ブライトンはロンドンから車で約2時間南に行った海沿いの町で、サッカー日本代表の三笘薫選手が所属するクラブがあることでも知られています。ロンドン在住の日本人にも馴染み深い場所で、夏にはビーチで遊ぶ人が集まり、日本で言う「湘南」のような雰囲気のエリアです。
ブライトンピアは桟橋の上に遊園地が広がるユニークなスポットで、ジェットコースターやゴーカートなどの大掛かりなアトラクションがあります。また、ゲームセンターにはコインゲームがあり、本物の1ペンスや5ペンス硬貨を使って遊べます。このレトロな雰囲気がイギリスらしさを感じさせる一方で、老朽化が進んでいるため、木製の床に隙間があるなど、少しスリルを伴う部分もあります。
2024年5月、ブライトンピアでは入場料として1ポンドを徴収するようになりました。
他のピアでの入場料導入事例
ブライトンピア以外にも、ボーンマス、サマセット、サウスエンド、ワイト島などのピアでも入場料が導入されました。
これまでイギリスでは、公園や博物館といった「みんなのもの」は公平に無料で利用できることが重視されてきました。そのため、たとえ1ポンドでも有料化されるのは、少し残念なことだと感じる人も多いでしょう。さらに、将来的に入場料が引き上げられ、よりお金を持っている人だけが利用できるような状況になる懸念もあります。
地方財政の課題
地方政府の財政状況が厳しい中では、他に選択肢が少なく、やむを得ない決断を迫られている自治体も少なくありません。
例えば、イギリスでは一部の自治体がゴミ収集の頻度を減らしたり、街灯を消したりすることでコスト削減を行っています。特に冬季にはロンドンでも午後4時には暗くなるため、街灯の減少は安全性に大きな影響を及ぼす可能性があります。
こうした中で、比較的「取れる」選択肢として、ピアの入場料導入が検討されるケースが増えています。
荒廃したピアと未来への懸念
イギリスには多くのピアがある一方で、経営難やその他の理由で荒廃したまま放置されているピアも存在します。所有者が変わったり、活用されずに放置されているピアの中には、夜になると不気味な雰囲気を漂わせるものもあります。
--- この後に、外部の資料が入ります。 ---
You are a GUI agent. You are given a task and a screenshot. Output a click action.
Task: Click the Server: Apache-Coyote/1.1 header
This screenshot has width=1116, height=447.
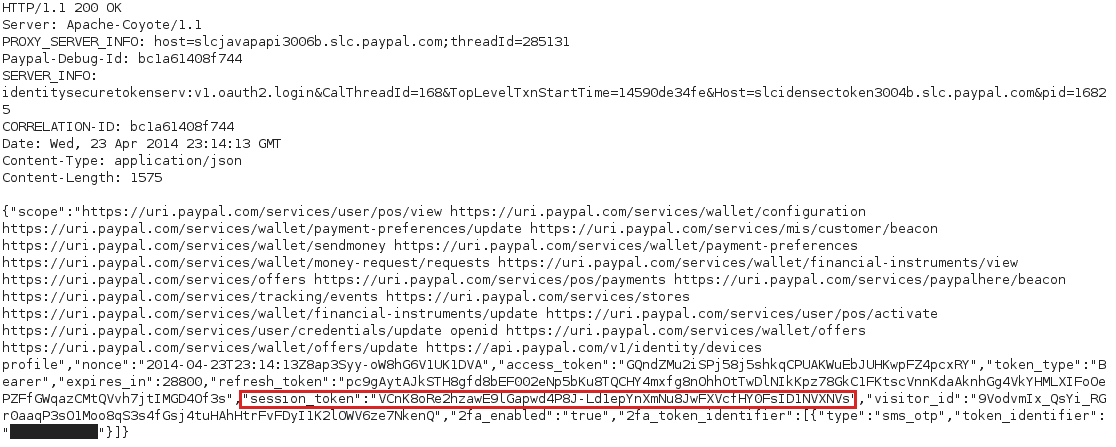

これらの荒れ果てたピアが増え続けることは、歴史的にも文化的にも損失となるでしょう。今後の地方財政の厳しさを考えると、イギリスのピアが全体としてどのように維持され、活用されるべきか、難しい課題に直面しています。
総括
イギリスのピアは、地域住民や観光客にとって重要な存在でありながら、地方財政の逼迫によって新たな運命を迎えつつあります。入場料を導入する動きは、一部では理解を得られるものの、イギリスがこれまで大切にしてきた「みんなのものは無料で」という理念に反する部分もあります。
ピアを存続させるためには、現実的な財源確保策とともに、歴史的価値や地域住民の意見を尊重したバランスの取れた方策が求められるでしょう。